#quantumcomputingchallenge

Fault-tolerant Clifford Gates

Researchers Reveal Fault-Tolerant Clifford Gates Methods in Quantum Computing Revolution

A team of National Physical Laboratory and University College London researchers described new algorithms for implementing fault-tolerant logical Clifford gates on stabiliser quantum error-correcting codes, advancing the search for reliable quantum computers. This idea addresses qubit, gate, and measurement noise and errors, which prevent large-scale quantum computers from being built.

Challenge of Quantum Computing

Quantum computing's potential lies in its capacity to execute sophisticated calculations that traditional computing cannot. However, imprecise processes and outside noise quickly destroy quantum information, making quantum systems unstable. Quantum error correction (QEC), which maintains quantum information over many physical qubits, is a fantastic way to fix these issues and keep data.

Only protecting encoded data is insufficient. Fault-Tolerant Clifford Gates are needed for efficient logical operator operations on encoded data in quantum algorithms. Fault tolerance allows logical errors to be repaired and prevented from spreading. We need this for quantum computations to work. Clifford gates are essential to quantum computing and many quantum algorithms. Hadamard, S, CNOT, and CZ gates perform these operations. It's difficult to implement fault-tolerant logical Clifford gates without low-depth circuits.

Leveraging Symmetries: A New Method

Hasan Sayginel, Stergios Koutsioumpas, Mark Webster, Abhishek Rajput, and Dan E. Browne used stabiliser code symmetries to design a rigorous method. Their primary idea is to convert a stabiliser code to a conventional binary linear code and find the automorphism group, the set of bit permutations that preserve the code. Real circuits with fault-tolerant logical operations are created from these permutations.

“Our algorithms provide a rigorous formulation for finding automorphisms of stabiliser codes,” says corresponding author Hasan Sayginel. One of their main tasks is generalising CSS "ZX-dualities" to non-CSS codes.

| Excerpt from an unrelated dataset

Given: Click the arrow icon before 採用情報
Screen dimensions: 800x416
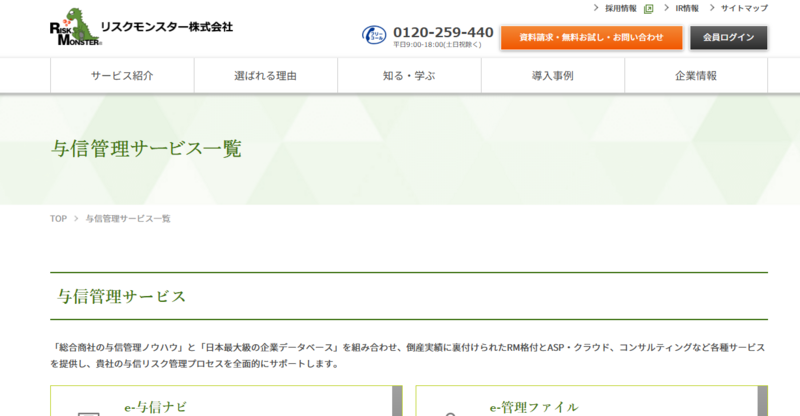Looking at the screenshot, I should [597, 8].
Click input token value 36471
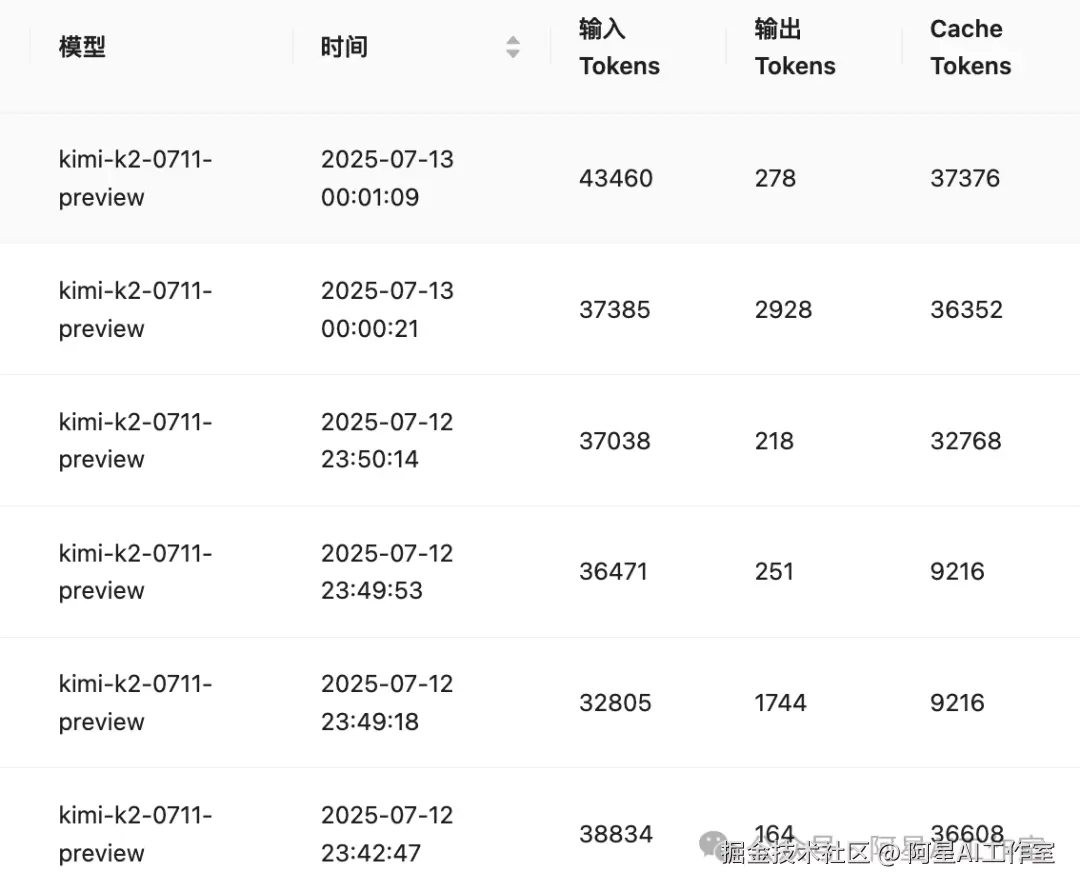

Researchers found three types of Fault-Tolerant Clifford Gates operators:

Clifford physical gates and a single qubit are the only components of transversal circuits. They are Fault-Tolerant Clifford Gates because one qubit defect does not affect others. SWAP-Transversal circuits: Single-qubit Cliffords and qubit SWAP operations. The qubit architecture determines their failure tolerance. SWAP gates without qubit contact can prevent error spread in atom arrays and ion traps. SWAP gates improve the number of logical gates that can be built, as shown by the authors. General Clifford circuits: Single- and two-qubit physical gates. The new embedded code approaches limit the search to gates implementable within device connectivity limitations, but they are not guaranteed to be Fault-Tolerant Clifford Gates or low-depth. Even if the circuit distance is decreased, fault tolerance can be maintained if no qubit in a code block is used in more than one two-qubit gate.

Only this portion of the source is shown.